* _Problem to solve_
What lines in the entries below contain the word "will"? Copy all of them.

* _Data for processing_
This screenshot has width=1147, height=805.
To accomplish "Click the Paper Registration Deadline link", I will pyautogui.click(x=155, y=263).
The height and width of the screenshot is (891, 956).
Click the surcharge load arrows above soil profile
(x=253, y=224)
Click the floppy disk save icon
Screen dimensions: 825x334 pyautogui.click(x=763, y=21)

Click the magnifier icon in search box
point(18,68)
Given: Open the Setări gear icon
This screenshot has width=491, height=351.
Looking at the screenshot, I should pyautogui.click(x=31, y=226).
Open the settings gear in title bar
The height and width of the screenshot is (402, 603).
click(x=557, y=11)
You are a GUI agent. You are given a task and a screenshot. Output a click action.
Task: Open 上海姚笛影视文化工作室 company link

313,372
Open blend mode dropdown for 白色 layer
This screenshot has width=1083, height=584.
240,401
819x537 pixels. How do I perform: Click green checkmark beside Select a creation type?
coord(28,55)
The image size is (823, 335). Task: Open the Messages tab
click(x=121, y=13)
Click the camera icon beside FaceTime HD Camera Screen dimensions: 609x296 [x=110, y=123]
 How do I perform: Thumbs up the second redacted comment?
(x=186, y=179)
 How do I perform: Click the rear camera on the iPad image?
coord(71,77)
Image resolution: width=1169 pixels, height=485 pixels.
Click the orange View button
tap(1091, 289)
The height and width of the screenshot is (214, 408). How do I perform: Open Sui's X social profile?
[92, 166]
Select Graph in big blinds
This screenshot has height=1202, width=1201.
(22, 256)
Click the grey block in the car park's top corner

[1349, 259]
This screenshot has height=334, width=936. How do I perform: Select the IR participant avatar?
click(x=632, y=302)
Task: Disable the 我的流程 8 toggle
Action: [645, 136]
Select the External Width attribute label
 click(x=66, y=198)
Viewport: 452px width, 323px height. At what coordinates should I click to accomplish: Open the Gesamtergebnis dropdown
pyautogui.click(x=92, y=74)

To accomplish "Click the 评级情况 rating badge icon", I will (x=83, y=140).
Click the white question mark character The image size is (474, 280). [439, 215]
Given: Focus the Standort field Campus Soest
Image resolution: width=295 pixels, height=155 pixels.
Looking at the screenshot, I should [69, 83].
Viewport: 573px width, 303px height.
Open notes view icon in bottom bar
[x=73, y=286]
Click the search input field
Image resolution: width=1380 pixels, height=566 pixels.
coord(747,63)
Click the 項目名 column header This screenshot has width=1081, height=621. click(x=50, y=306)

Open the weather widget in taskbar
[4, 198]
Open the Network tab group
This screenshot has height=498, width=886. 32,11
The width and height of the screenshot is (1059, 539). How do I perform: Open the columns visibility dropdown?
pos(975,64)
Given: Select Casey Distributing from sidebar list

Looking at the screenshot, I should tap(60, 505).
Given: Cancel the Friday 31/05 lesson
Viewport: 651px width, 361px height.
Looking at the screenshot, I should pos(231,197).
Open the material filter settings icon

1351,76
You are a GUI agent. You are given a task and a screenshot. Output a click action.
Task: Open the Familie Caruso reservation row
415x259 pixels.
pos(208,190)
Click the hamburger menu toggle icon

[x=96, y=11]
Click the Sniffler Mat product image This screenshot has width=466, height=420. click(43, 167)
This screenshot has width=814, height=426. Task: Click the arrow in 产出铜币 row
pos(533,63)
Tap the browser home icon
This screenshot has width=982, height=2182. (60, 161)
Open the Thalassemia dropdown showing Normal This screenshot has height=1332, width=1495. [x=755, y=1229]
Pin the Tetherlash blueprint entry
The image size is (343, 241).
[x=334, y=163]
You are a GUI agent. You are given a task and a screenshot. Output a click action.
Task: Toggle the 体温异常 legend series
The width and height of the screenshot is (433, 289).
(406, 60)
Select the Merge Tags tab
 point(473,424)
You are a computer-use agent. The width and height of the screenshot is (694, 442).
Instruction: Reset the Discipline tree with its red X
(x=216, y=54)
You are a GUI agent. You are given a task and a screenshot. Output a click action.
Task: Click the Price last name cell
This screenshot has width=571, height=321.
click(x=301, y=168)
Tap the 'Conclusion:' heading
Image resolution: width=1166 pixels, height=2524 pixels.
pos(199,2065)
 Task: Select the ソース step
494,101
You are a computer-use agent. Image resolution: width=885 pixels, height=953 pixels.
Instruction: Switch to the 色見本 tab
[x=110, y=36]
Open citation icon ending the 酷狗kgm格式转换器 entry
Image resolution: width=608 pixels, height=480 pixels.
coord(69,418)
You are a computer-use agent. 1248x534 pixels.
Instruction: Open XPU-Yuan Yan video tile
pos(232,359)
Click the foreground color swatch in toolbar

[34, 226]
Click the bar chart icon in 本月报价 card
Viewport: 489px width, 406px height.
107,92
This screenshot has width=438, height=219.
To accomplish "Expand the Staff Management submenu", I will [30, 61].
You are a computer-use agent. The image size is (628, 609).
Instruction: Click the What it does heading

* _Task answer_
To accomplish "Click the Paper Registration Deadline link", I will pyautogui.click(x=155, y=263).
To accomplish "Click the 评级情况 rating badge icon", I will (x=83, y=140).
To accomplish "Expand the Staff Management submenu", I will [30, 61].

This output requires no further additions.